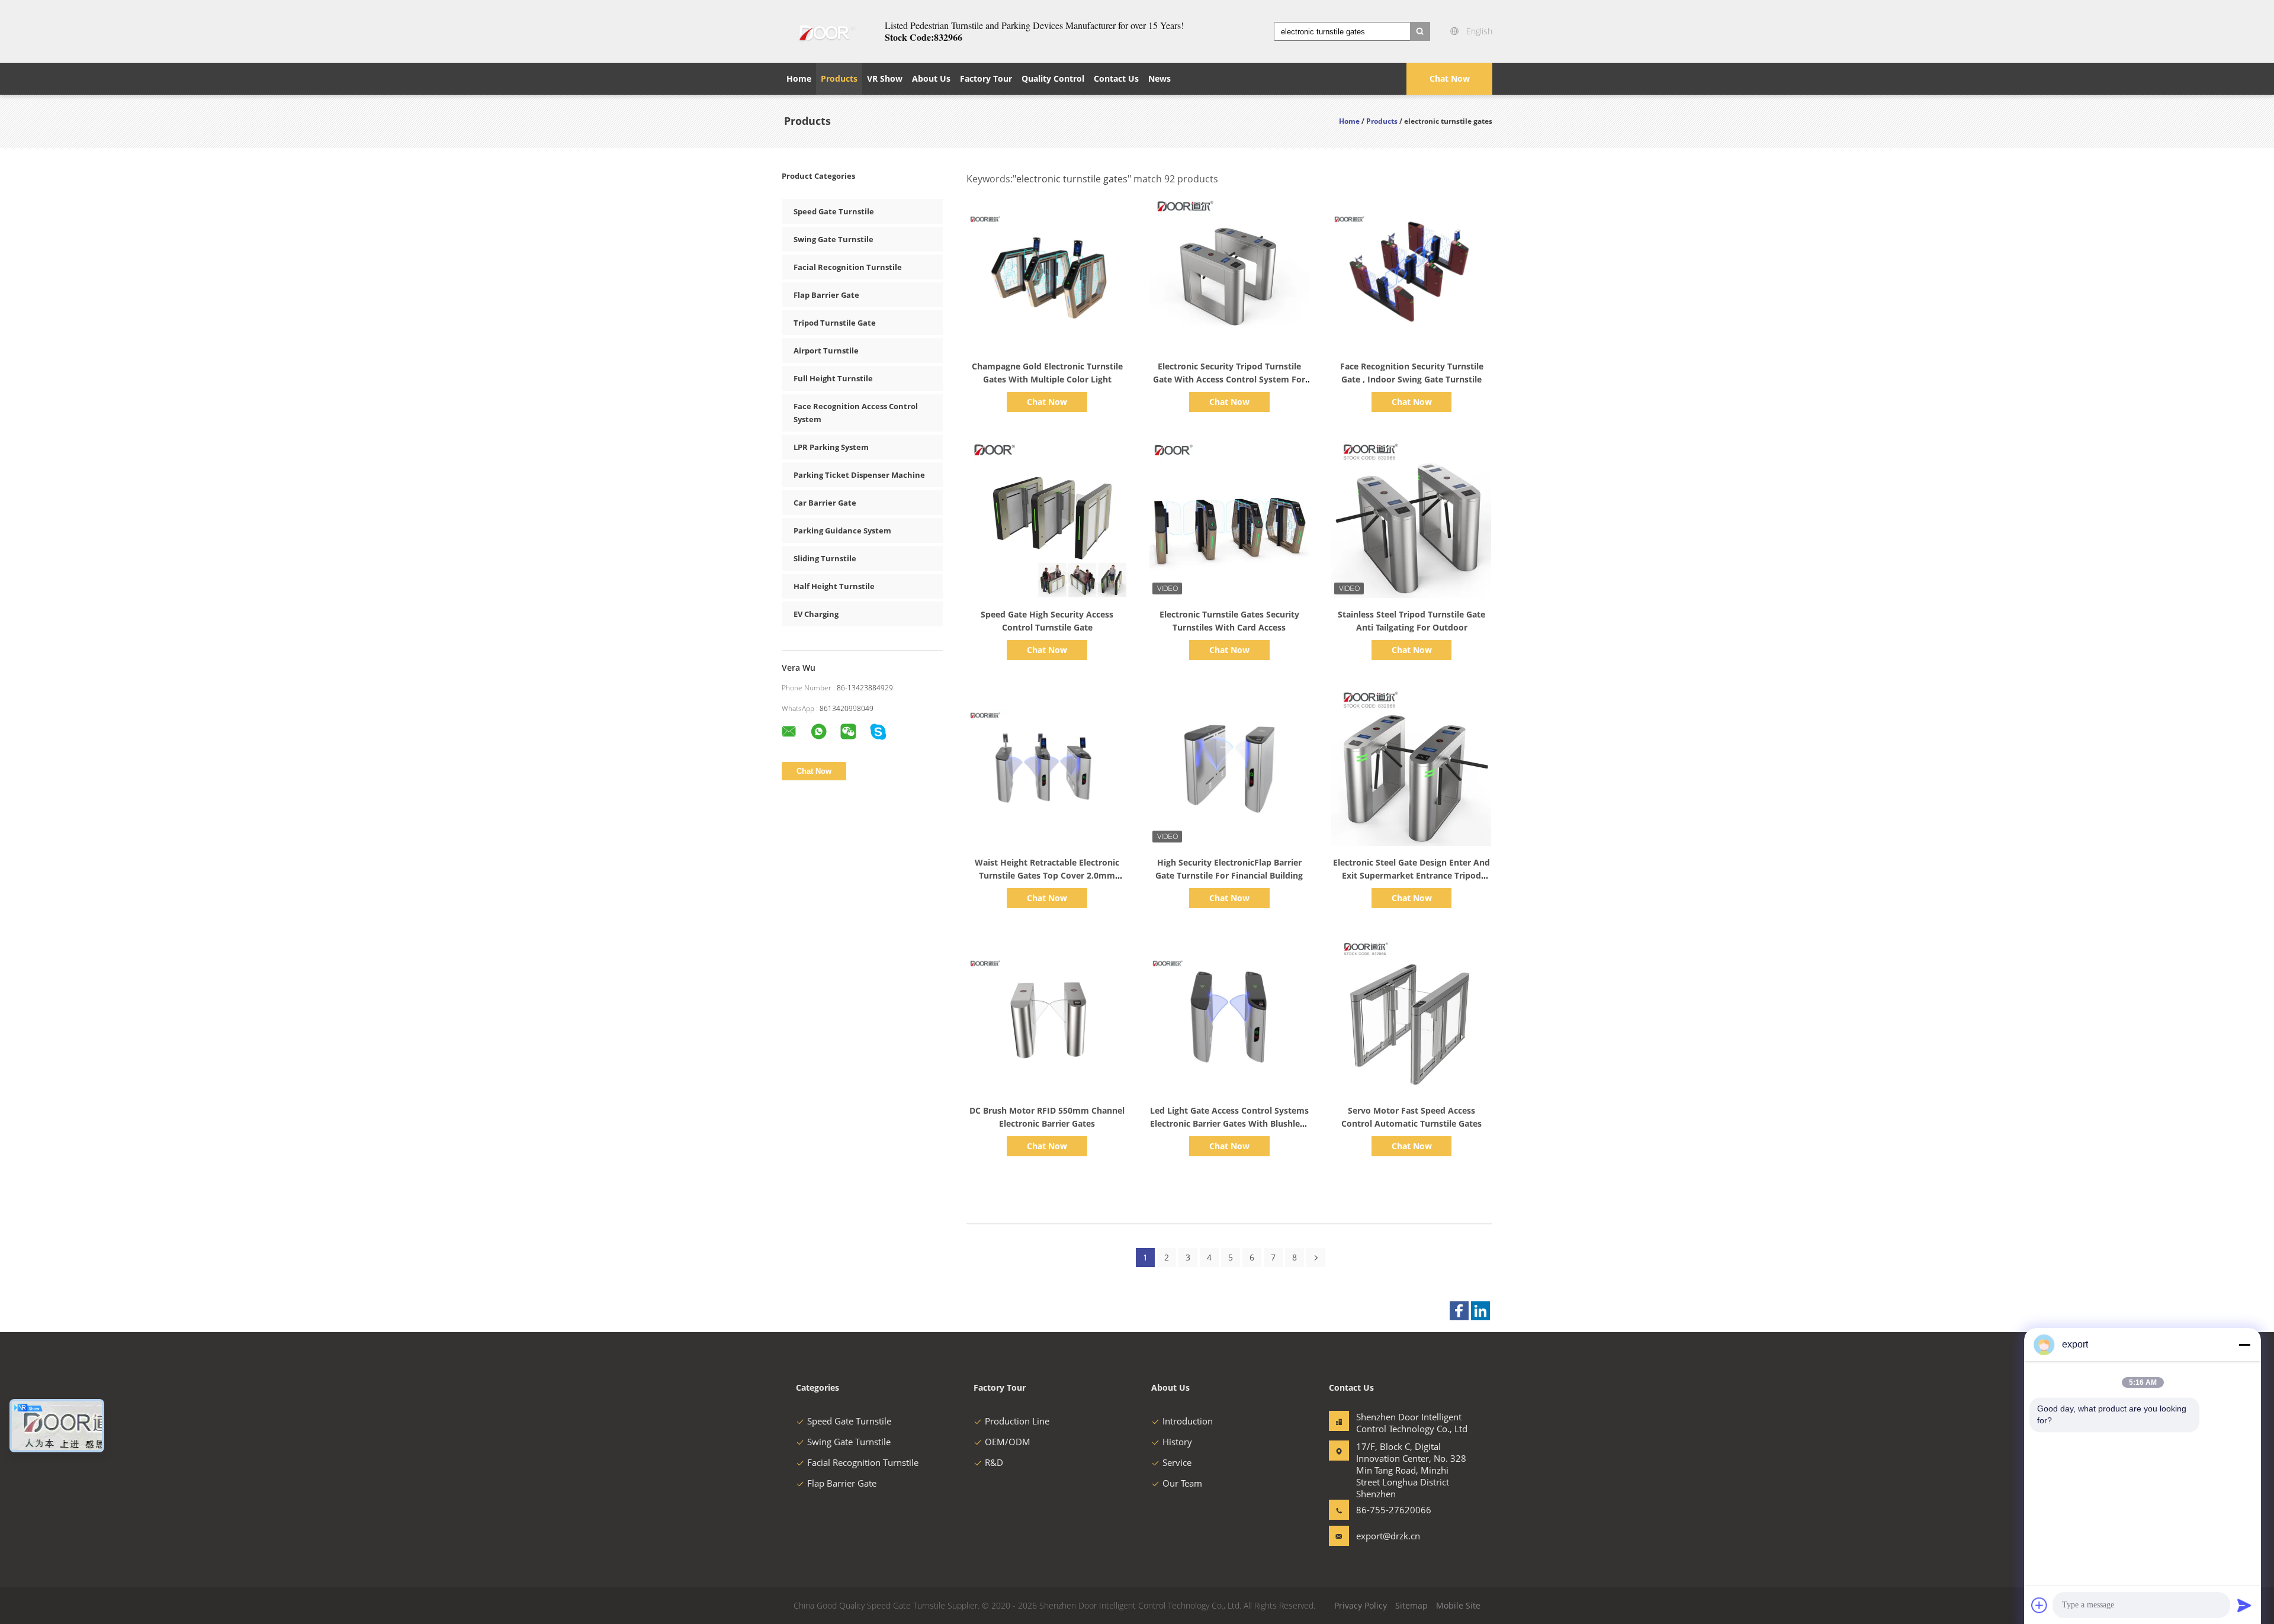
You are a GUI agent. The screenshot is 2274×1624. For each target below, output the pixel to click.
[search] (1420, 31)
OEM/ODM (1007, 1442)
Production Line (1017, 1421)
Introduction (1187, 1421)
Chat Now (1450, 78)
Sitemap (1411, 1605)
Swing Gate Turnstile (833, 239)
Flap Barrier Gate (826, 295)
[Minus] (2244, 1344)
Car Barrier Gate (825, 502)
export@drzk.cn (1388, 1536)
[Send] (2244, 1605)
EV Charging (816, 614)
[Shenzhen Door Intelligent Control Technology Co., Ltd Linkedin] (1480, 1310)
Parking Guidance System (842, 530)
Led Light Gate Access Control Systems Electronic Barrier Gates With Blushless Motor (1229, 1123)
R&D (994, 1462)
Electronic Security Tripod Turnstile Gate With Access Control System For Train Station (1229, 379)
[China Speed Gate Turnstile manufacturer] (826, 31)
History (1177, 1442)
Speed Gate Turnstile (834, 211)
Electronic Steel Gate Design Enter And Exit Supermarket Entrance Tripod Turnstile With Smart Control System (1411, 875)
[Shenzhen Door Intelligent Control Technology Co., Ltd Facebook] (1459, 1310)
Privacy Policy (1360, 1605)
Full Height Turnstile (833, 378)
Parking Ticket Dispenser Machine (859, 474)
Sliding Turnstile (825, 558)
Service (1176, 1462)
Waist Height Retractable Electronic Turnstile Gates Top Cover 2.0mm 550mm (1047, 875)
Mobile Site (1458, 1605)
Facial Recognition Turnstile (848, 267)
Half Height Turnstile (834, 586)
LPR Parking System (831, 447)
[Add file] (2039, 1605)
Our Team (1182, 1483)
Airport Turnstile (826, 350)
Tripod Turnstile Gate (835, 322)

::::::::::

*AIM OF THE EXERCISE*: Within the records, count the lines that include the word "Parking". Answer with the number only.

*ANSWER AREA*: 3